The complaint targets Providence Health & Services, St. Joseph Health System, the Providence St. Joseph Health board, and the committees that oversee the retirement plans. The plaintiffs want a judge to restore the alleged losses and order reforms to the plans. They argue the fund remained in the plan lineup despite years of weak relative performance, which they say drained participants of critical retirement returns. The case joins a growing wave of lawsuits over how big employers choose and monitor investments in staff retirement accounts.
Lawsuit details
The suit was filed by five former Providence employees who invested through the system’s two retirement plans. It alleges roughly $70 million in losses to the plans and their participants and says the plans held about $14 billion in assets with roughly 146,825 participants in 2024. The plaintiffs are asking the court to order the defendants to restore the alleged losses, provide accountings of plan decisions, remove any fiduciaries found to have breached their duties, and reshape the plan menus so they include only what the plaintiffs call prudent investment options. Those allegations and financial figures were detailed by KING 5.
Fund background
At the center of the complaint is the Invesco Diversified Dividend Fund’s R5 share class, a dividend-focused equity product. Its prospectus and shareholder reports describe a range of share classes and expense information. Class R5 is commonly used by institutional retirement plans and is disclosed in Invesco’s public filings with the Securities and Exchange Commission.
According to Invesco’s prospectus and reports, the fund seeks long-term growth of capital and current income. Those documents spell out the fund’s objective, its share-class structure, and its fees, and they are publicly available from the company and from the SEC.
Providence’s recent ERISA history
This is not Providence’s first legal fight over retirement-plan management. Earlier this year, the health system reached a proposed settlement of roughly between $42 million and $43 million in a separate lawsuit that alleged misuse of forfeited plan assets. That prior settlement, reported by outlets including FierceHealthcare, underscores how costly retirement-plan disputes have been for the nonprofit.
Providence operates more than 50 hospitals and employs roughly 120,000 people, a footprint that could magnify the impact of any court findings about how its retirement plans are managed.

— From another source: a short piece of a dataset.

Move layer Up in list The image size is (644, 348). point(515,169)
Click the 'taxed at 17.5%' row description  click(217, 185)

How plaintiffs quantify damages
The complaint states that about $584 million of plan assets were invested in the challenged Invesco fund as of Dec. 31, 2024. It alleges the fund lagged its benchmarks over trailing three-, five- and 10-year periods for multiple consecutive years.
According to the plaintiffs, if the money placed in the Invesco fund since 2017 had instead been invested in comparable funds, participants would have had roughly $166.94 million more by the start of 2026. That gap underpins the nearly $70 million loss figure cited in the lawsuit. Those calculations and the timing of when the fund was added to the plan menu were described in reporting on the complaint by KING 5.
What comes next
The case is in the early pleadings stage. If the court allows the proposed class claims to move forward, the parties will head into discovery, where plan records and communications with vendors are likely to be closely examined.

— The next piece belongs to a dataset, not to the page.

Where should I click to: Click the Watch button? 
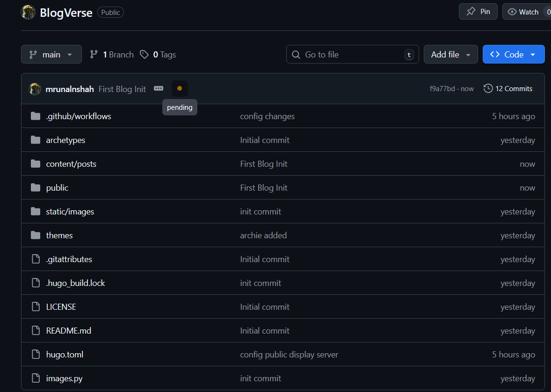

Under the Employee Retirement Income Security Act, plan participants can sue to recover losses caused by fiduciary breaches. The U.S. Department of Labor enforces fiduciary duties that require plan decision-makers to act “solely in the interest” of participants, and the plaintiffs say their case rests on that statutory framework.
We will be watching for new court filings and any response from Providence or plan fiduciaries as the litigation unfolds, particularly because the outcome could influence how large employers select and monitor investment options in their workers’ retirement accounts.